CMS also had a fee-for-service adjuster that estimates the error rate for Medicare cases. MA plans only had to repay Medicare for any audit errors that exceeded that error rate.

However, in 2014, CMS finalized a rule that would eliminate the adjuster.

UnitedHealthcare, the country's largest private insurer, challenged the overpayment rule in 2016, arguing that traditional Medicare still pays out claims even if they are erroneous.

In 2018, federal Judge Rosemary Collyer found that the rule would cause MA plans to be paid less for covering beneficiaries with certain Medicare conditions than CMS would “expect to spend on those beneficiaries in traditional Medicare,” the legal brief said.

Collyer also ruled that CMS creates a major difference in auditing standards between traditional Medicare and MA plans. The judge wasn’t satisfied with HHS’ reasoning for why the fee-for-service adjuster was no longer necessary.

However, CMS published a study in 2018 that concluded diagnosis errors in fee-for-service claims data don’t lead to a systematic payment error for MA plans.

HHS sought for the district court to reconsider its earlier decision on the rule in light of the study, but the court denied the motion.

UnitedHealthcare argued in court filings that the agency’s study on the adjuster is flawed because it mixes unaudited and audited data to look at payments to insurers.

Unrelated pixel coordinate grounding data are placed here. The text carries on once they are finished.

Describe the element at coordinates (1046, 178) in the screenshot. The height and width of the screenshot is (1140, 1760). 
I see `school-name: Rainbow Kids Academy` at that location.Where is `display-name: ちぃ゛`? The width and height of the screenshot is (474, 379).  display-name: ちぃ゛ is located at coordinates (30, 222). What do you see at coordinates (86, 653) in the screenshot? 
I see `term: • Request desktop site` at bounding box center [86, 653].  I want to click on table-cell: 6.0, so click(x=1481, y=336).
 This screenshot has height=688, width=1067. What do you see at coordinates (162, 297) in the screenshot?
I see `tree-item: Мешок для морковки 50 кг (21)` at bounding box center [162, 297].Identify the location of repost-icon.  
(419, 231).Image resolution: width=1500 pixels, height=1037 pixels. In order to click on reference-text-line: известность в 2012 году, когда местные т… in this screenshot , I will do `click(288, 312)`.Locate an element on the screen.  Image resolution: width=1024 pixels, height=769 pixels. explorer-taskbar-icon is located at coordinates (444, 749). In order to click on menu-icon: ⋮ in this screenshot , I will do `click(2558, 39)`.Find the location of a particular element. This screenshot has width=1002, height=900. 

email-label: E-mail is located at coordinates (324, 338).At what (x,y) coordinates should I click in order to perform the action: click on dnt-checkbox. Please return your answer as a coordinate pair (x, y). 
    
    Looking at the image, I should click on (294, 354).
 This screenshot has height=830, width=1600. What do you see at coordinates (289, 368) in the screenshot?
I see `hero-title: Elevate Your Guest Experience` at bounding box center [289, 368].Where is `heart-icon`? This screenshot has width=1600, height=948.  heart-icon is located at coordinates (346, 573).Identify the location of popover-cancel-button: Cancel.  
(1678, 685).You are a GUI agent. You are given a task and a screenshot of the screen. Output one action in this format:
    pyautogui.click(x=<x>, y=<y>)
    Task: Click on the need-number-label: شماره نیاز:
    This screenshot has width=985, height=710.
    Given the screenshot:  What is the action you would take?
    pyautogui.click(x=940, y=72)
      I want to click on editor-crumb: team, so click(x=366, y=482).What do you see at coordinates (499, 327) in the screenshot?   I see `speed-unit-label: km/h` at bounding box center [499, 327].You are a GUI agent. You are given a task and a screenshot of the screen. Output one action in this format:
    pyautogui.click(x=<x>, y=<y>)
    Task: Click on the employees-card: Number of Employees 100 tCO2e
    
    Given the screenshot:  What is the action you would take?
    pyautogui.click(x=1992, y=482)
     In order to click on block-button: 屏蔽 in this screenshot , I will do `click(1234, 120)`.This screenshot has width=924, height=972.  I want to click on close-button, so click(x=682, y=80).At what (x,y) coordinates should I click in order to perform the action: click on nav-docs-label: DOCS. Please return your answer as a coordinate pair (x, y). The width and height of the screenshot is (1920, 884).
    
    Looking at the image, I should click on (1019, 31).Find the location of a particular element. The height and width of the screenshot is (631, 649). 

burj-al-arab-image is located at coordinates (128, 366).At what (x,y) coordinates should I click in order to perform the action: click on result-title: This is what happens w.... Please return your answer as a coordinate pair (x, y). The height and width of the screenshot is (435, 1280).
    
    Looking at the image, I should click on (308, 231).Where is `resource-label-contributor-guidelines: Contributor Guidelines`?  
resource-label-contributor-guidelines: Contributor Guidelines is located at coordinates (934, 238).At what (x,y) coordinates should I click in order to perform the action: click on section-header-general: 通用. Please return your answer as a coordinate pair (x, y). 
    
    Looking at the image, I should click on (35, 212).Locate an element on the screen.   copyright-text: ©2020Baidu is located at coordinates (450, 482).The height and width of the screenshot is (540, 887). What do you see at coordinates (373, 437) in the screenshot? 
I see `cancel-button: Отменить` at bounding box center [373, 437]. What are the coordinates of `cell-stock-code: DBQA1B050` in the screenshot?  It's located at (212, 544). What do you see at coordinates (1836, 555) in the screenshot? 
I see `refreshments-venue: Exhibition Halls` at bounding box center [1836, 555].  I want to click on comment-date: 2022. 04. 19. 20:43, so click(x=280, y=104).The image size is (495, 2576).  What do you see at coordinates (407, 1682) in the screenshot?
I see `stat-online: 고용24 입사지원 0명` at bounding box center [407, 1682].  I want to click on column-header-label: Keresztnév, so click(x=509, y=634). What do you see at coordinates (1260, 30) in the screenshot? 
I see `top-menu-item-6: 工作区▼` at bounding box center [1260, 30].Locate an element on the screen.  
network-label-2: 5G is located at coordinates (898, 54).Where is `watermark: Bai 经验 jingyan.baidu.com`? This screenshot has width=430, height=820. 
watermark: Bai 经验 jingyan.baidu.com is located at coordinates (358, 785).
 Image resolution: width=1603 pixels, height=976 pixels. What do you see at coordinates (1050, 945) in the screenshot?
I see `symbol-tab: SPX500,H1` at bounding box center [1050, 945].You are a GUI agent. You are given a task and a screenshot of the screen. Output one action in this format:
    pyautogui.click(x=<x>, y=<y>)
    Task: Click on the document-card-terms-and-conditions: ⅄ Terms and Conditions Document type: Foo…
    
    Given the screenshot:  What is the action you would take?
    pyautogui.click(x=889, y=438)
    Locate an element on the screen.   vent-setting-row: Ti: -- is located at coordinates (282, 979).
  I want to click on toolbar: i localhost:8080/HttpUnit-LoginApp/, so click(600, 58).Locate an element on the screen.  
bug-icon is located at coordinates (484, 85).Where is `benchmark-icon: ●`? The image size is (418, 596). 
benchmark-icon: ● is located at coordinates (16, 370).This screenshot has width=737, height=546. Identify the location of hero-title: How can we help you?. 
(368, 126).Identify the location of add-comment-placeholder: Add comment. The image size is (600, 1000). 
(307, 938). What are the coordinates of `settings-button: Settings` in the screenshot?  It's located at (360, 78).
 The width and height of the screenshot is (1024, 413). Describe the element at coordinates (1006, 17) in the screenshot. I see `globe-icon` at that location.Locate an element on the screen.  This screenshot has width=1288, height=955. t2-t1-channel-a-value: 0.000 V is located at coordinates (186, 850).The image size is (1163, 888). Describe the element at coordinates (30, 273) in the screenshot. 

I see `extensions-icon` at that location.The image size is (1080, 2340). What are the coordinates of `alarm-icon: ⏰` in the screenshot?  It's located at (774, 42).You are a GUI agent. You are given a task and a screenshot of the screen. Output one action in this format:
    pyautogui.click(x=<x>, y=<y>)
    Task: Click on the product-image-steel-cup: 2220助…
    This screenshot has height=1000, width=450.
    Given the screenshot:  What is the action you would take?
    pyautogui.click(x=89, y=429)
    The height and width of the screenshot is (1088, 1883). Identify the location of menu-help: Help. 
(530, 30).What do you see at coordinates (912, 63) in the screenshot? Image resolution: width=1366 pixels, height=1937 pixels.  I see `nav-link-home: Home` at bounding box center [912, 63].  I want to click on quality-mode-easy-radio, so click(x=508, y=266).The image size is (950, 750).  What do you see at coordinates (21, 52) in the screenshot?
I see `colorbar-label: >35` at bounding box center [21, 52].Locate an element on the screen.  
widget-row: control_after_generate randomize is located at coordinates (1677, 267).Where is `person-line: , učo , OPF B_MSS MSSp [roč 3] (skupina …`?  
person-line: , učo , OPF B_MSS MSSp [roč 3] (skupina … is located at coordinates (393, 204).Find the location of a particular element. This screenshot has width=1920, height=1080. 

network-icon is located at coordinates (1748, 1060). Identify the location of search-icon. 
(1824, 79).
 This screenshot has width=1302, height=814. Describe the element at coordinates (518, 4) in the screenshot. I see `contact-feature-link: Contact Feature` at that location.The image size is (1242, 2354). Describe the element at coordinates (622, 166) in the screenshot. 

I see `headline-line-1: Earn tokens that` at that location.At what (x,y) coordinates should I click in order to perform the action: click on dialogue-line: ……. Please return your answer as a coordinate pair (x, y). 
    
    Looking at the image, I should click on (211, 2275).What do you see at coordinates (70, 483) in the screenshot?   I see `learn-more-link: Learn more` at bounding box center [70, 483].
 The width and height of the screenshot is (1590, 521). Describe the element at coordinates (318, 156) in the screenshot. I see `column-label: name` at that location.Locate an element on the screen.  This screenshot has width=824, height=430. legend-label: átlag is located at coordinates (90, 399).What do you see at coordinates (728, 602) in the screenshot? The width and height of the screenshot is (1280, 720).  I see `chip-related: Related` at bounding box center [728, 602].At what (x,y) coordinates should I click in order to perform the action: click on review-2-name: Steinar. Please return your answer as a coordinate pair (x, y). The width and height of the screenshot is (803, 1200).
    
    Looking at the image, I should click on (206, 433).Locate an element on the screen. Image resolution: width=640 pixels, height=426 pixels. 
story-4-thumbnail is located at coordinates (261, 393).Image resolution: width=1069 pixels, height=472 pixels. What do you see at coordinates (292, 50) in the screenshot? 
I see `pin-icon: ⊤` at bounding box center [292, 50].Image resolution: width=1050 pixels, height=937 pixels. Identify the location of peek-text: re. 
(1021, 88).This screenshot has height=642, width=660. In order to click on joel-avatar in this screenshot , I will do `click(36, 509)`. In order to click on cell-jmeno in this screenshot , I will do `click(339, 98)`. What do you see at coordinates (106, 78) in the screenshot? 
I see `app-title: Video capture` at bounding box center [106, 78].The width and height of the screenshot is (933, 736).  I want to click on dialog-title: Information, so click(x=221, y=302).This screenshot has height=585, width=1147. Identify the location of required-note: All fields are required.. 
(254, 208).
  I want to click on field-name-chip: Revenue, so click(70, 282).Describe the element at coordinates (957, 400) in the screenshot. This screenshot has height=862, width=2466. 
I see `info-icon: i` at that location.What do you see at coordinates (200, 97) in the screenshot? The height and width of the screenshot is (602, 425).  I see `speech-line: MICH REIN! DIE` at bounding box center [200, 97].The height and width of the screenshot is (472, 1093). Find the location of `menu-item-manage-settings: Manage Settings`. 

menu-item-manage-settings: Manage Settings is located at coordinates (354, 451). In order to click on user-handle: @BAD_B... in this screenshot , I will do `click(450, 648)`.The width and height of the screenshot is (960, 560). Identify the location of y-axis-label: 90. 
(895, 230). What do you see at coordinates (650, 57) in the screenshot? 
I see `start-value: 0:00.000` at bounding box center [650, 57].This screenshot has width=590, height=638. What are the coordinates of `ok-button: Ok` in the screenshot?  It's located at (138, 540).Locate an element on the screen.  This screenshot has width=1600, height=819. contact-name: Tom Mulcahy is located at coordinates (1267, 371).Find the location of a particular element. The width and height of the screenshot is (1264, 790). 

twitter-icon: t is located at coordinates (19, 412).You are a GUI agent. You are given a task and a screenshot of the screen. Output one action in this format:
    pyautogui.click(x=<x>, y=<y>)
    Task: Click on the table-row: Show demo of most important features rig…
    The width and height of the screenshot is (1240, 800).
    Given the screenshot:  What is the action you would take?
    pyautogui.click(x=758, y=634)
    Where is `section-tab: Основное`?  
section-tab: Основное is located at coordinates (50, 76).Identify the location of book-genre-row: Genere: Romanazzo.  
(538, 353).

HHS is now trying again by taking its case to the Court of Appeals for the District of Columbia Circuit.

The potential effects of the ruling becoming permanent are “far-reaching and would appear to foreclose CMS from ever requiring repayment for unsupported diagnoses, no matter how discovered, until CMS can demonstrate that the insurer’s error rate exceeds a certain amount.”

The agency also says the lower court's ruling was flawed because Collyer believed that diagnosis data in traditional Medicare is unaudited and "therefore understate the cost of treating various conditions."

But the rule doesn't create any mismatch between audited or unaudited data, HHS argues. 

"CMS conducts limited error correction of traditional Medicare diagnosis data through a variety of means," the appeal said. "And in Part C, the overpayment rule requires only that insurers delete erroneous diagnoses."

The appeal comes as the federal government has clashed with insurers over MA fraud claims. 

The U.S. Attorney for the Southern District of New York sued Anthem back in March, alleging the insurer failed to find or delete inaccurate diagnosis codes from 2014 to early 2018. By not doing its due diligence, Anthem got millions of dollars in MA payments for inaccurate codes, the lawsuit said.

The Department of Justice was also forced back in 2018 to abandon much of its case against UnitedHealthcare for charges that it sought to game MA billing practices to get higher payments.